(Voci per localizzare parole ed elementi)
-- -- --

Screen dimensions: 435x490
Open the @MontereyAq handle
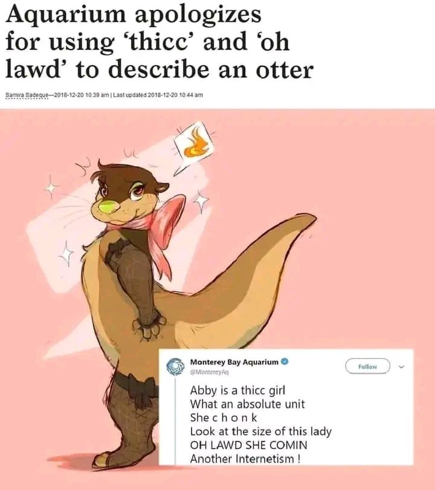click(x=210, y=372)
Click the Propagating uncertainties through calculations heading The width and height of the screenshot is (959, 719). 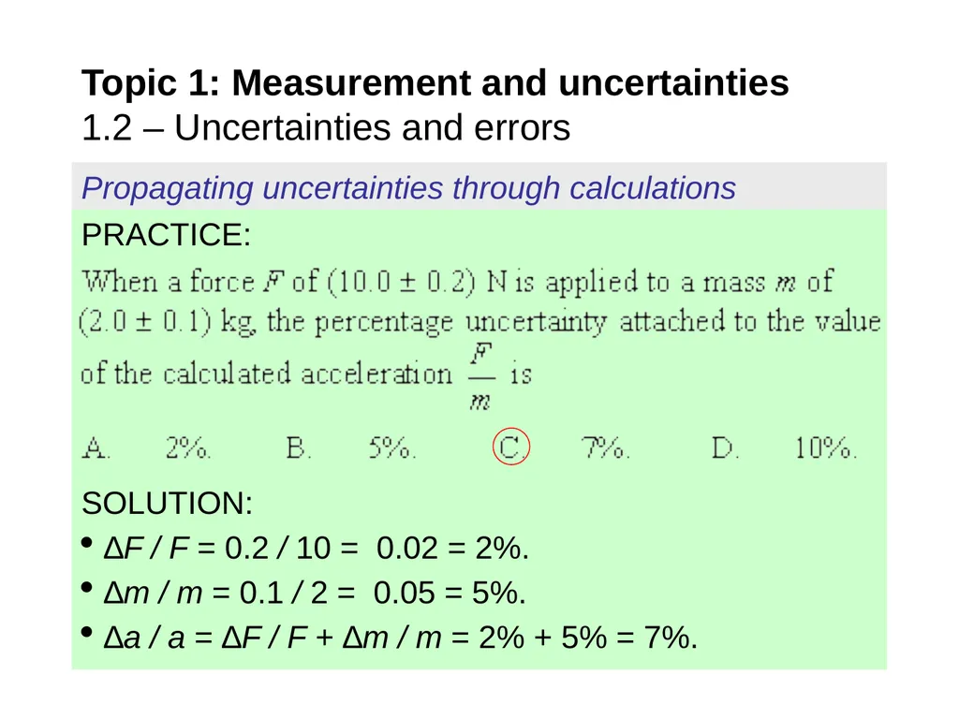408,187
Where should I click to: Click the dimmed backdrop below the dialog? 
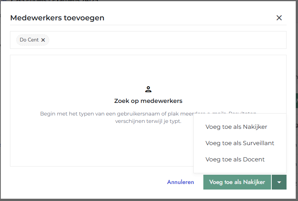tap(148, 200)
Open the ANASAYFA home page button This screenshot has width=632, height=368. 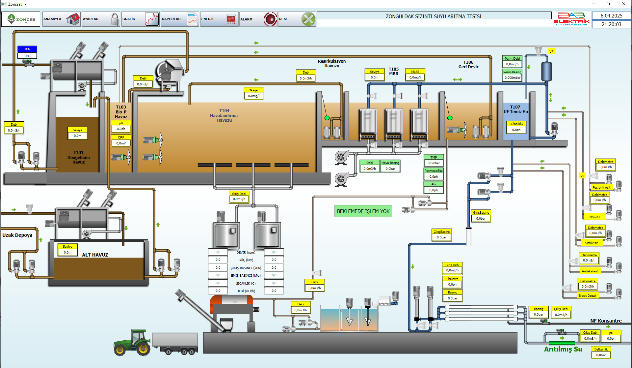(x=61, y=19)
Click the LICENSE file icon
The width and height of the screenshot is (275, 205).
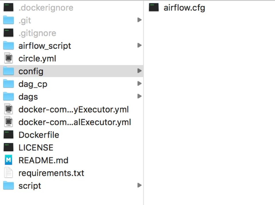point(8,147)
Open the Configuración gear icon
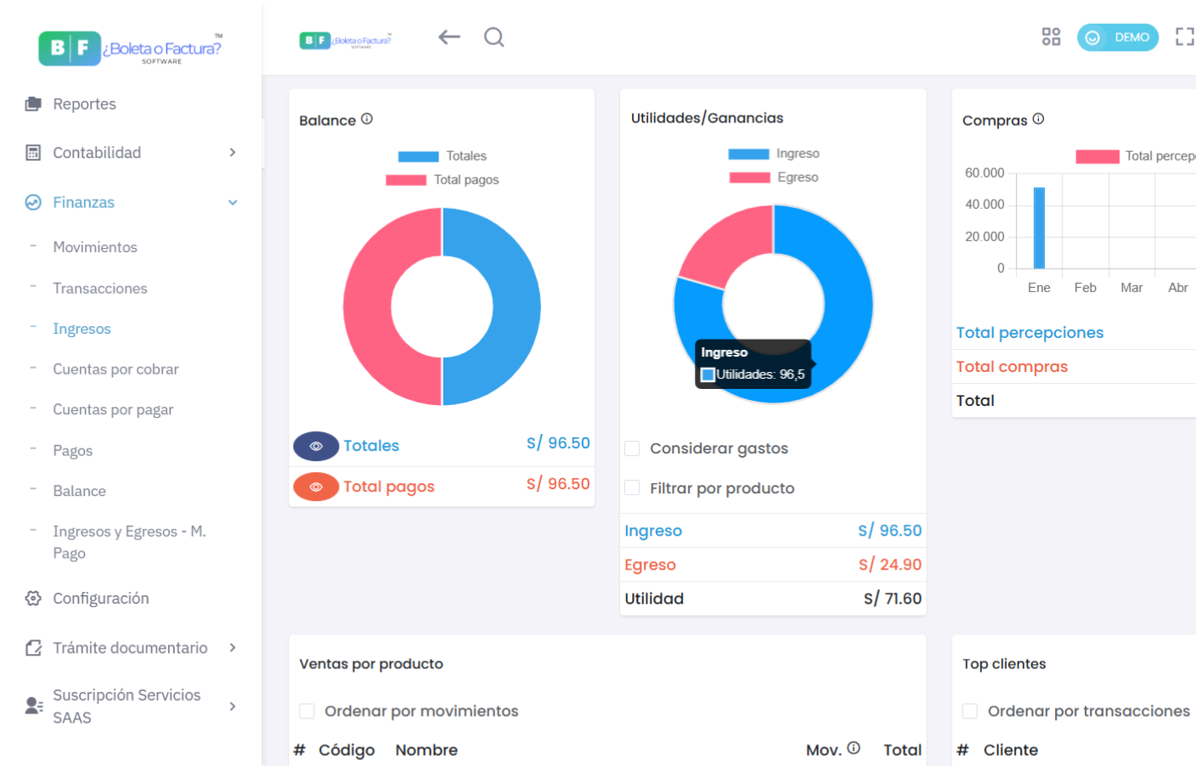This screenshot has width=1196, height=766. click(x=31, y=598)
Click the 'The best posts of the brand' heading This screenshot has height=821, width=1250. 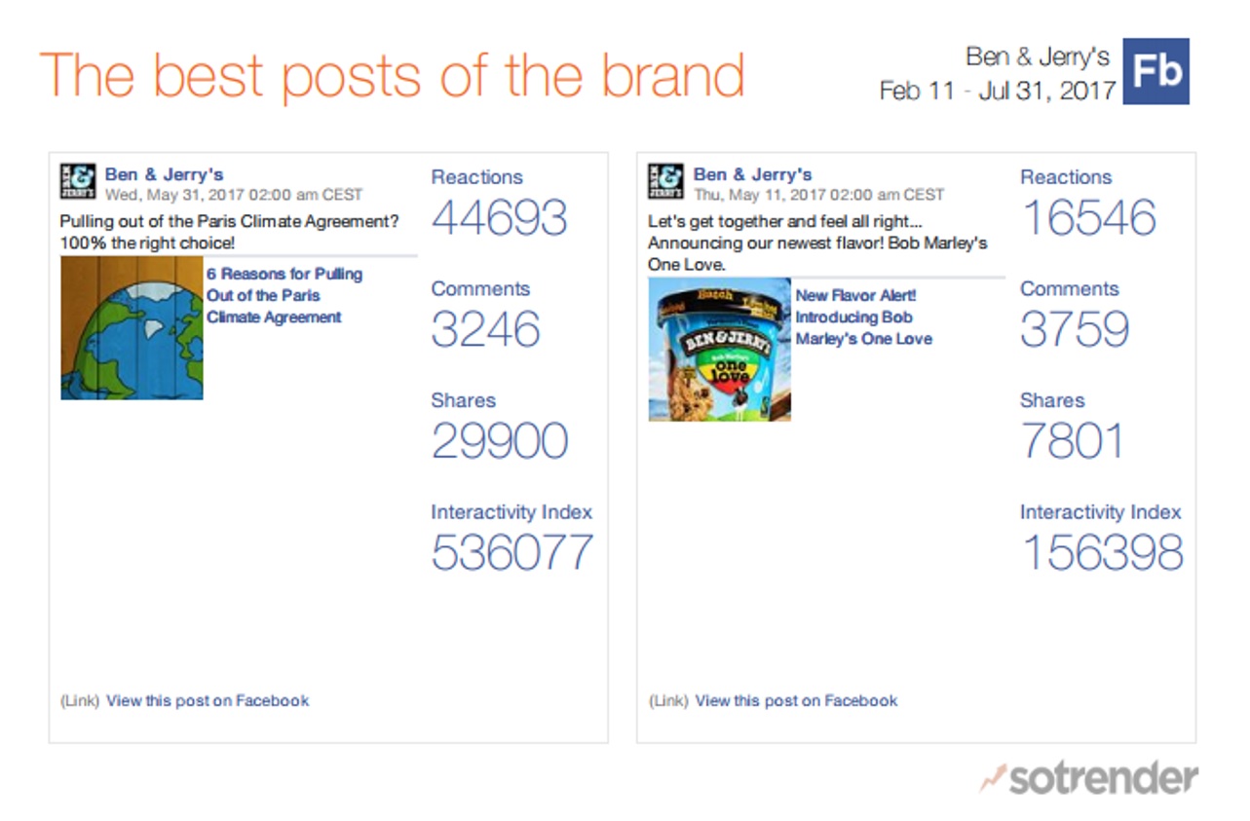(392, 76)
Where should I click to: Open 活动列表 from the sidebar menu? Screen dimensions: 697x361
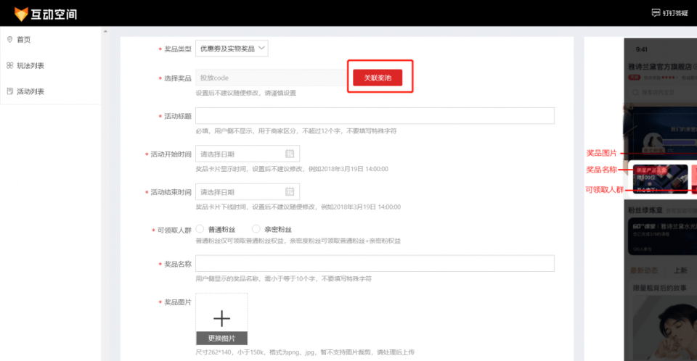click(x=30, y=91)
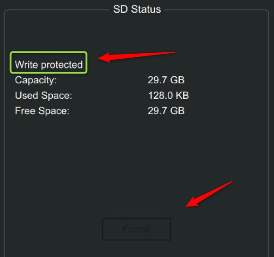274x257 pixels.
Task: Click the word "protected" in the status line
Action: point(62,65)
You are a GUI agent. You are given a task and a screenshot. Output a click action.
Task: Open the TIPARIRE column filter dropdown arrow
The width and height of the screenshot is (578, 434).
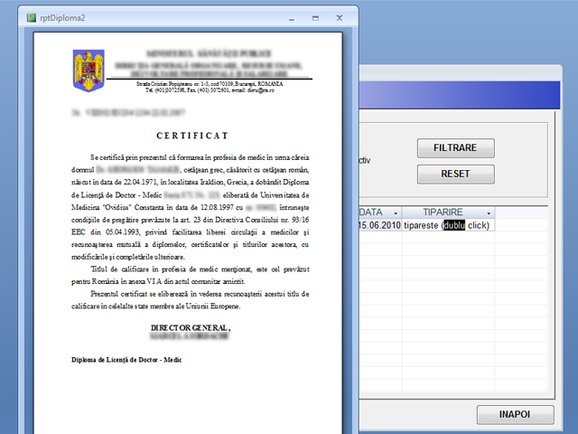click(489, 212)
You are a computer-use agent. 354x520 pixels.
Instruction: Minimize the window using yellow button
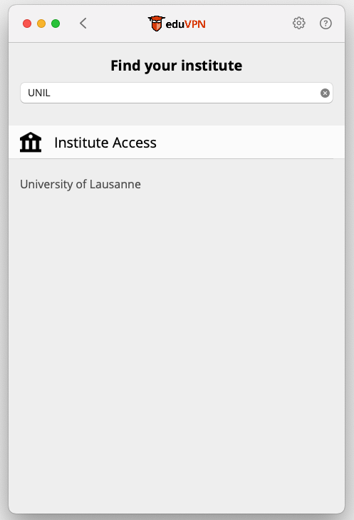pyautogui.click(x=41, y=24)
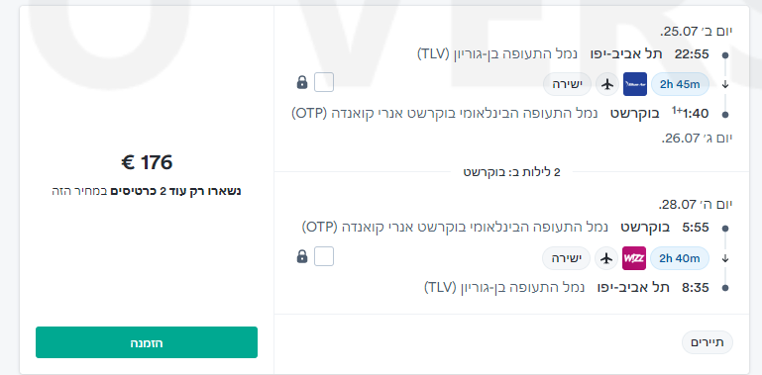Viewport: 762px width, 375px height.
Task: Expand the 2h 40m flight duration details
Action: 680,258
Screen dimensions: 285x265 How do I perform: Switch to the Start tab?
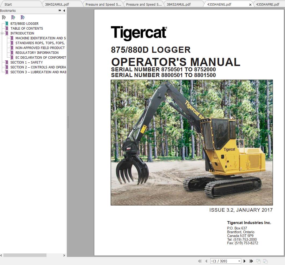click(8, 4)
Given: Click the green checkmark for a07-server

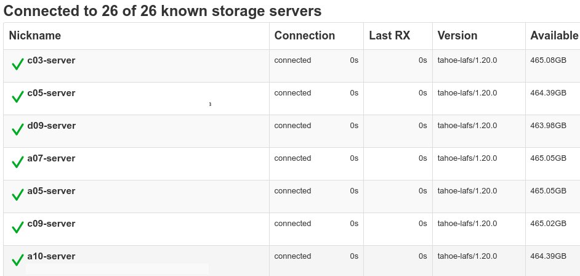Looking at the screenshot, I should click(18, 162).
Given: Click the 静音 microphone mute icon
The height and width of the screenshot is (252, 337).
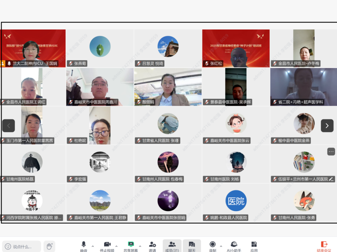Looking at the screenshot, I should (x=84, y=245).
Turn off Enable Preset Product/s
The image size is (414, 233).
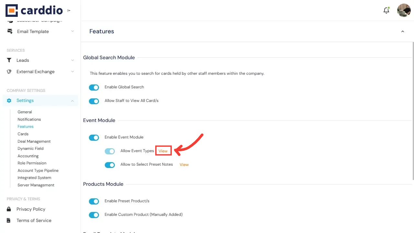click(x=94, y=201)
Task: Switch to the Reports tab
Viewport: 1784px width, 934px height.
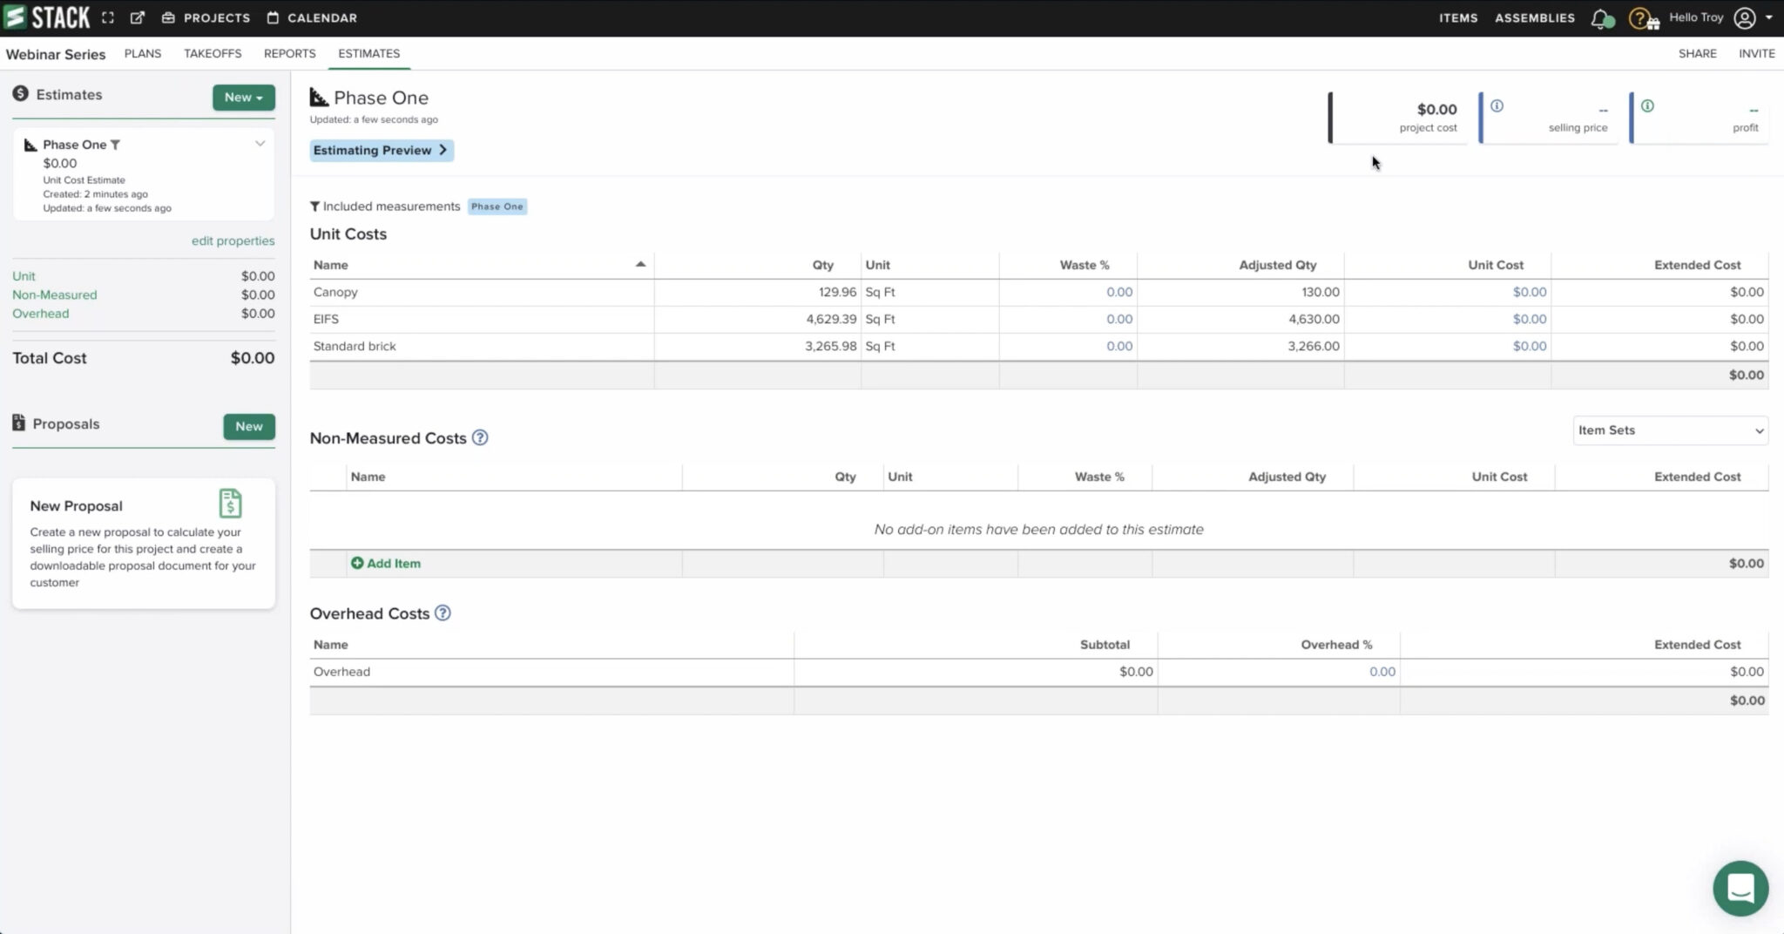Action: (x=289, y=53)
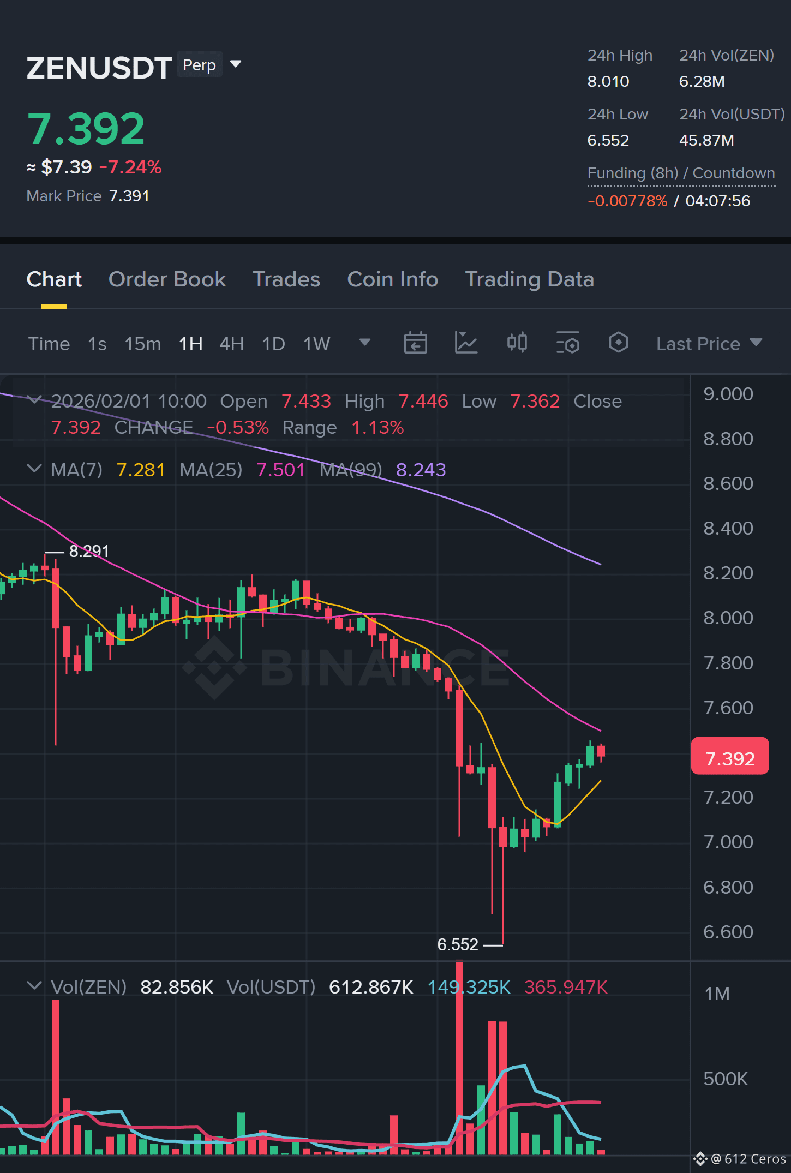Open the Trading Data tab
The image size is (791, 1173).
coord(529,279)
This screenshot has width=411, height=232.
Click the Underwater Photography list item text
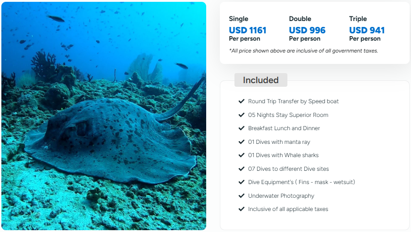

-- -- --

#### [Compito breve]
Formatta come elenco numerato le righe delle voci, partendo dalla riga che contiene "Given: Click the green" e fermandoti dopo quella che contiene "click(x=94, y=201)", senza righe vuote. Escludi le immagini.

#### [Il risultato]
1. Given: Click the green checkmark for a07-server
2. Looking at the screenshot, I should click(18, 162).
3. Given: Click the 静音 microphone mute icon
4. The height and width of the screenshot is (252, 337).
5. Looking at the screenshot, I should (x=84, y=245).
6. Turn off Enable Preset Product/s
7. The image size is (414, 233).
8. click(x=94, y=201)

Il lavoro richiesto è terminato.